Jackson was not hesitant to take up a pistol to settle a score, whether to defend her honor or his own. History.com says that Jackson participated in anywhere from five to 100 duels (yes, that’s quite a range…). One duel involved a Tennessee lawyer named Charles Dickinson. Jackson and Dickinson got into an argument over a horse bet. Dickinson called Jackson a coward and an equivocator. Dickinson also called Jackson’s wife, Rachel, a bigamist. (Rachel had married Jackson not knowing her first husband had failed to finalize their divorce.)
Jackson challenged Dickinson to a duel. They could have used swords or pistols, according to the rules, but by the early 19th century, swords were considered old school. Dickinson chose pistols. On May 30, 1806, Jackson and Dickinson met in Logan, Kentucky, stood 24 paces from each other, and fired pistols.

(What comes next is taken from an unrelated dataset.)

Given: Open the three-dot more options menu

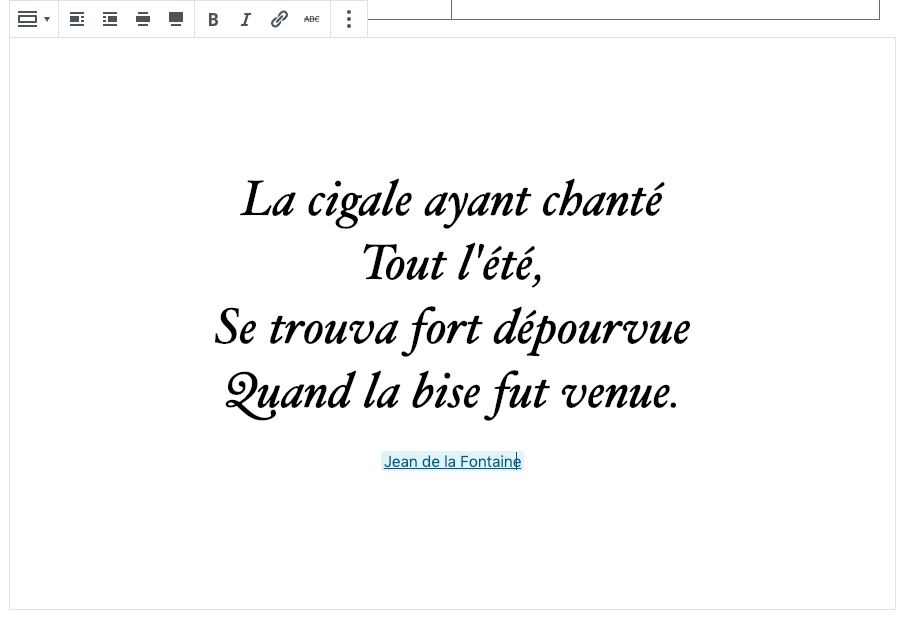Looking at the screenshot, I should point(349,19).
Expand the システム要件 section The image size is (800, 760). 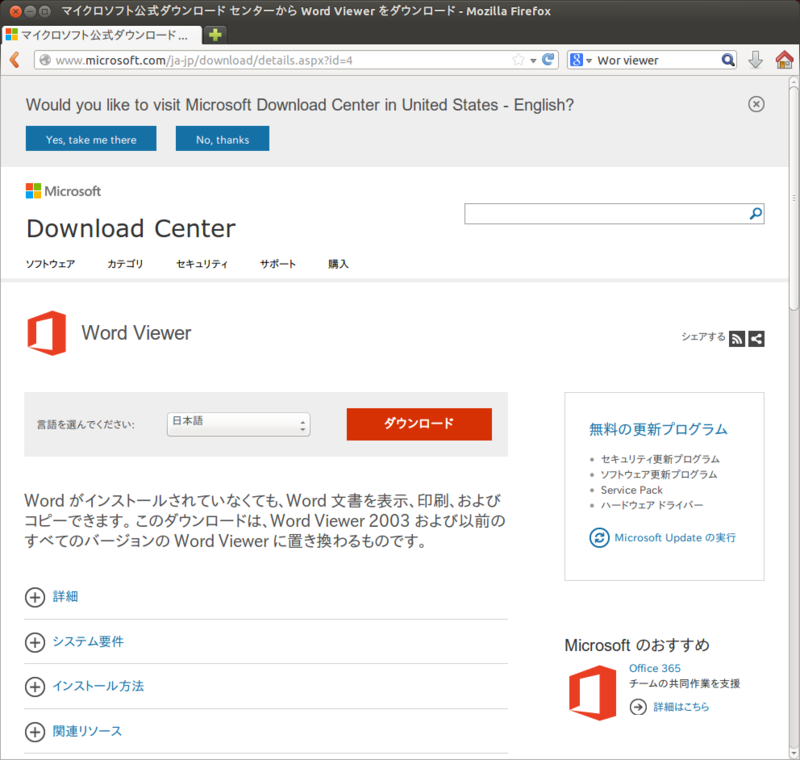(74, 642)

Jackson took a bullet to the chest, which broke ribs, but he stayed standing. Some say Jackson’s first shot was a misfire, which, according to the Code, meant the duel was over. But Jackson fired a second shot, which killed Dickinson and silenced his talk once and for all.
Jackson ran for president in 1829, and the dueling murder of another American did not affect his performance.
Painter Edouard Manet, Russian writer Alexander Pushkin and Shakespeare contemporary Ben Johnson were all involved in duels over the centuries — but the most famous was former Treasury Secretary Alexander Hamilton’s duel against Aaron Burr in July of 1804.
These guys did not like each other. When Burr ran for governor of New York, Hamilton went after him like Donald Trump has gone after Cruz — and Burr challenged Hamilton to an affair of honor.
According to some historians, Hamilton had no intention of shooting Burr. Hamilton fired and missed, then took Burr’s bullet to the stomach. Hamilton died a day later, causing shock and outrage across the country. Burr was accused of murder, arrested for treason for another act, fled to Europe — then returned to America when the heat was off and stayed out of prison.
Painter Edouard Manet, writer Alexander Pushkin, Shakespeare contemporary Ben Johnson — all were involved in duels over the centuries. Declaration of Independence signer Button Gwinnett was killed in a duel, and Abraham Lincoln narrowly avoided a duel when he apologized to a fellow Illinois state official he had slurred in a newspaper.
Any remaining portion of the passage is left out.